(Source records)

************

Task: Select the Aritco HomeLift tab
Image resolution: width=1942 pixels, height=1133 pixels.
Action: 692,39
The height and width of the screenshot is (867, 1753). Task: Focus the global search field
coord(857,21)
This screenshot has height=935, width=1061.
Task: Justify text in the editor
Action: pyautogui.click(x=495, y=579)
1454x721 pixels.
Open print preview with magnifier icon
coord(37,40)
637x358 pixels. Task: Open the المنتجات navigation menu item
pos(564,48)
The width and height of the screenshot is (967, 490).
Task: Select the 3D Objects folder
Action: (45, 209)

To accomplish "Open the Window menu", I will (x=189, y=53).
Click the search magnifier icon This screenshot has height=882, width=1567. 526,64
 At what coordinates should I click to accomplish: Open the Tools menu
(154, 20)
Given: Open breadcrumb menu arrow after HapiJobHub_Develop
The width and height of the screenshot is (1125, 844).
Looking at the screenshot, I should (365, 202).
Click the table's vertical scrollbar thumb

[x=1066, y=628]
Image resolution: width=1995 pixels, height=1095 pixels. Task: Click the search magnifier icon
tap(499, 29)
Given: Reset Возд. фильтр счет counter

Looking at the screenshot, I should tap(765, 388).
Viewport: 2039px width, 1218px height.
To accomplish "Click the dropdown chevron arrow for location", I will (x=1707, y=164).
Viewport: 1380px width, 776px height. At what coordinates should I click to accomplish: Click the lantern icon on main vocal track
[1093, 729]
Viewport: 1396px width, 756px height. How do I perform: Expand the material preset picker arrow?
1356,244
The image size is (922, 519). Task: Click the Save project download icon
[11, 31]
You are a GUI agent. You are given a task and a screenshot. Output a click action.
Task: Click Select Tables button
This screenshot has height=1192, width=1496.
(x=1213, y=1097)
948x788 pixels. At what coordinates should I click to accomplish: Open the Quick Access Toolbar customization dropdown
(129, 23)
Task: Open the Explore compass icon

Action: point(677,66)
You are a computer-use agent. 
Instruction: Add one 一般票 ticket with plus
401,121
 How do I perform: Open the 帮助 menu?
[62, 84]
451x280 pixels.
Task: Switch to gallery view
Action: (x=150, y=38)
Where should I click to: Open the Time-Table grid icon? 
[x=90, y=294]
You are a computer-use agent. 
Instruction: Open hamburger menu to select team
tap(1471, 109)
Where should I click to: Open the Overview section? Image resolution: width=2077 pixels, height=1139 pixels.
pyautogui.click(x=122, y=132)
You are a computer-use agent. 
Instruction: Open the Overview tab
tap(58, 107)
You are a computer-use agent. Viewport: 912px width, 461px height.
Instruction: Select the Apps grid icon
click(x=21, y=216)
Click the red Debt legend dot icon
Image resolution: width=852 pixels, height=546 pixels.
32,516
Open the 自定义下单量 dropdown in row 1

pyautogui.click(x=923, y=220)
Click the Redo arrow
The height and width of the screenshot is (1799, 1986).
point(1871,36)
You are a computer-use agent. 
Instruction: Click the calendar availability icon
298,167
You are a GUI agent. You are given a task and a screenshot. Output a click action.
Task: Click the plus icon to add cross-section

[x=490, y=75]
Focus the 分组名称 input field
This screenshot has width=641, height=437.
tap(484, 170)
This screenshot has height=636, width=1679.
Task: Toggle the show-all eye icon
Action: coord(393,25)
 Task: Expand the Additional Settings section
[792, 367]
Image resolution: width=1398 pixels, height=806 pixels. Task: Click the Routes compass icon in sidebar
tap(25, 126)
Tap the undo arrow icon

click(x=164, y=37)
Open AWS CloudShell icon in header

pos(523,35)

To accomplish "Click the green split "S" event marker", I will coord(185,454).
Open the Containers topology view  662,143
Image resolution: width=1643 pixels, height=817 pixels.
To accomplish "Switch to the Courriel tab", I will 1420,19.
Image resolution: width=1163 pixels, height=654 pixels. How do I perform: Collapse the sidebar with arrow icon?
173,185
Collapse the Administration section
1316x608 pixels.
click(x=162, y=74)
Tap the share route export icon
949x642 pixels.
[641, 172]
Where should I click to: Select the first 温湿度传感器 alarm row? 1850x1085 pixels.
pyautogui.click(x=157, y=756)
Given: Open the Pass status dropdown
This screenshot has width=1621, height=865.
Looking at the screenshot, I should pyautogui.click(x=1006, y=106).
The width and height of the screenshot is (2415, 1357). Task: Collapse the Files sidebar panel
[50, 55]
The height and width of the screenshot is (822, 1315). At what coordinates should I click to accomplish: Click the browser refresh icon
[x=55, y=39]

************

■ To do ■
Could you transcribe the entries above word for word, from the line with "Viewport: 1380px width, 776px" down to the line with "Task: Click Select Tables button", keeping both?

■ Response area ■
Viewport: 1380px width, 776px height. At what coordinates should I click to accomplish: Click the lantern icon on main vocal track
[1093, 729]
Viewport: 1396px width, 756px height. How do I perform: Expand the material preset picker arrow?
1356,244
The image size is (922, 519). Task: Click the Save project download icon
[11, 31]
You are a GUI agent. You are given a task and a screenshot. Output a click action.
Task: Click Select Tables button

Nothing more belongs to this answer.